基于此,在本申请实施例中,在上述步骤S406之后,在步骤S408之前,还可以包括步骤S4010,下面对其进行具体阐述:
步骤S4010、在满足所述目标拆分路径中包含的同一胶水算子的输入张量数据的状态和输出张量数据的状态相同的情况下,将插入的对应胶水算子删除,得到优化后的目标拆分路径。
在本申请实施例中,计算机设备根据拆分路径的权重确定好目标拆分路径之后,计算机设备判断目标拆分路径中包含的同一胶水算子的输入张量数据的状态和输出张量数据的状态是否相同,在满足同一胶水算子的输入张量数据的状态和输出张量数据的状态相同的情况下,移除该胶水算子。
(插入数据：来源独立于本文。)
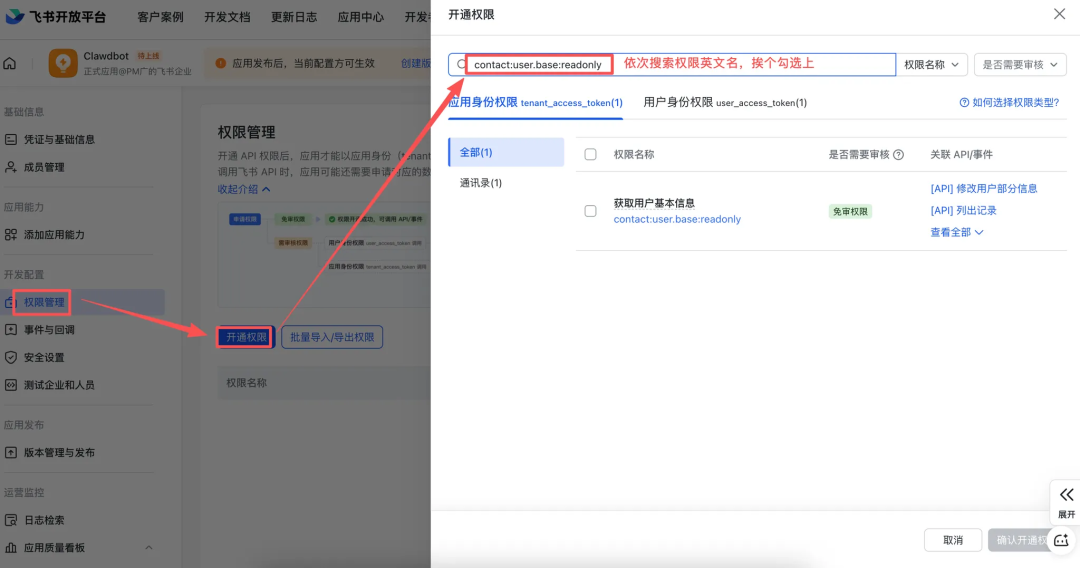The height and width of the screenshot is (568, 1080).
Task: Click the home icon beside Clawdbot
Action: [x=10, y=64]
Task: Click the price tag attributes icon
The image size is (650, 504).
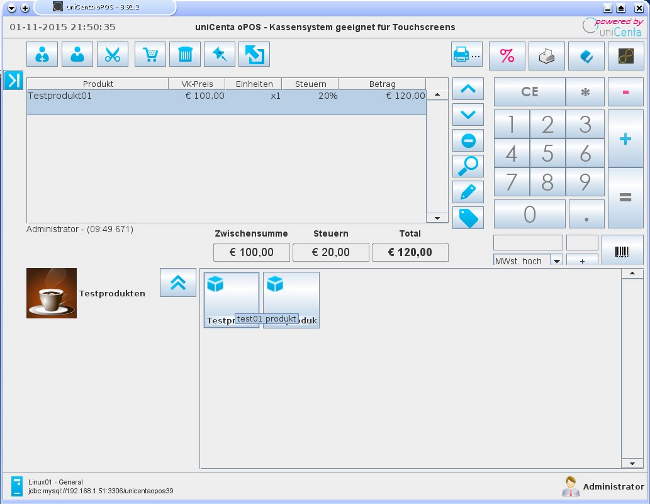Action: pos(468,217)
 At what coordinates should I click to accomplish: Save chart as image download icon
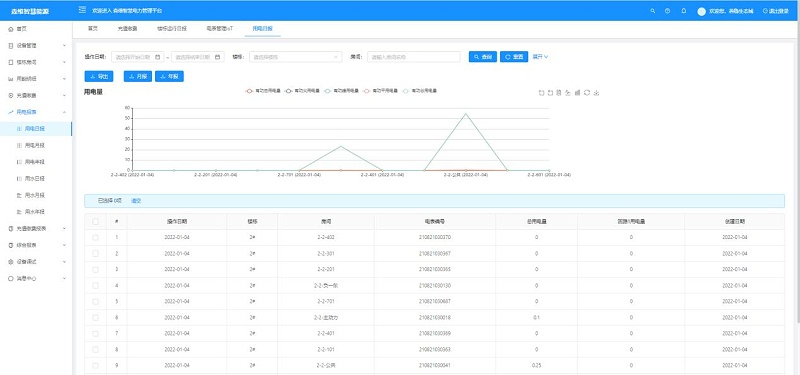(x=596, y=92)
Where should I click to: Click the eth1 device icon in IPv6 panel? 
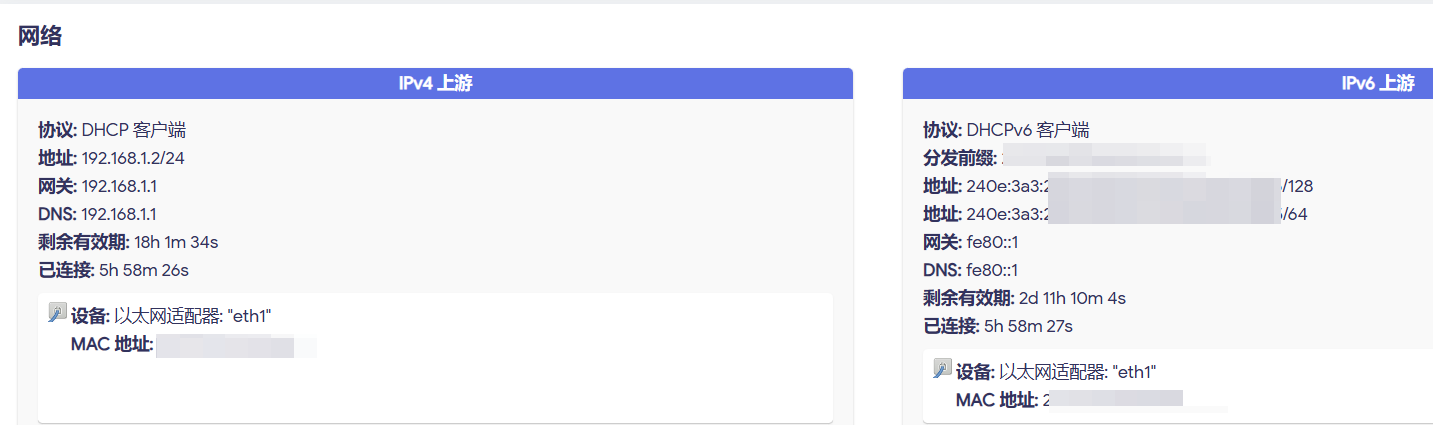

这里,当同一胶水算子的输入张量数据的状态和输出张量数据的状态相同表示在该位置使用胶水算子并没有对张量数据的拆分状态进行任何调整。如前所述,当计算机设备在运行包含有胶水算子的神经网络模型时,因胶水算子本身会带来额外的开销,这无疑加大了计算机设备的资源消耗。当计算机设备在满足同一胶水算子的输入张量数据的状态和输出张量数据的状态相同的情况下,移除该胶水算子的实现方式,可以减少计算机设备的资源消耗。进一步地,这一实现方式可以把引入胶水算子所带来的额外开销和算子本身不同拆分方式的并行效率放在一起进行决策,从而可以得到一个基于整个神经网络的最优拆分方案P。
那么,相应地,计算机设备在执行上述步骤S304根据拆分路径的权重确定好目标拆分路径之后,计算机设备判断目标拆分路径中包含的同一胶水算子的输入张量数据的状态和输出张量数据的状态是否相同,在满足同一胶水算子的输入张量数据的状态和输出张量数据的状态不相同的情况下,保留该胶水算子。在这种情况下,这里引入的胶水算子可以使得每个算子的拆分方式兼容了与其直接关联的张量数据的拆分方式,通过这一实现方式,可以把引入胶水算子所带来的额外开销和算子本身不同拆分方式的并行效率放在一起进行决策,从而可以得到一个基于整个神经网络的最优拆分方案P。
那么,相应地,在本申请实施例中,当计算机设备执行上述步骤S306时,根据所述优化后的目标拆分路径对目标算子进行拆分。这里,对目标算子的拆分的具体实现请参考前述描述,此处不多加赘述。
实施本申请实施例,删除目标优化路径中输入张量数据的状态和输出张量数据的状态相同的胶水算子,可以在调整拆分状态和引入的额外开销之间寻找一个最佳的平衡点。当计算机设备执行根据优化后的目标优化路径进行拆分的神经网络模型时,可以减少计算机设备的资源消耗。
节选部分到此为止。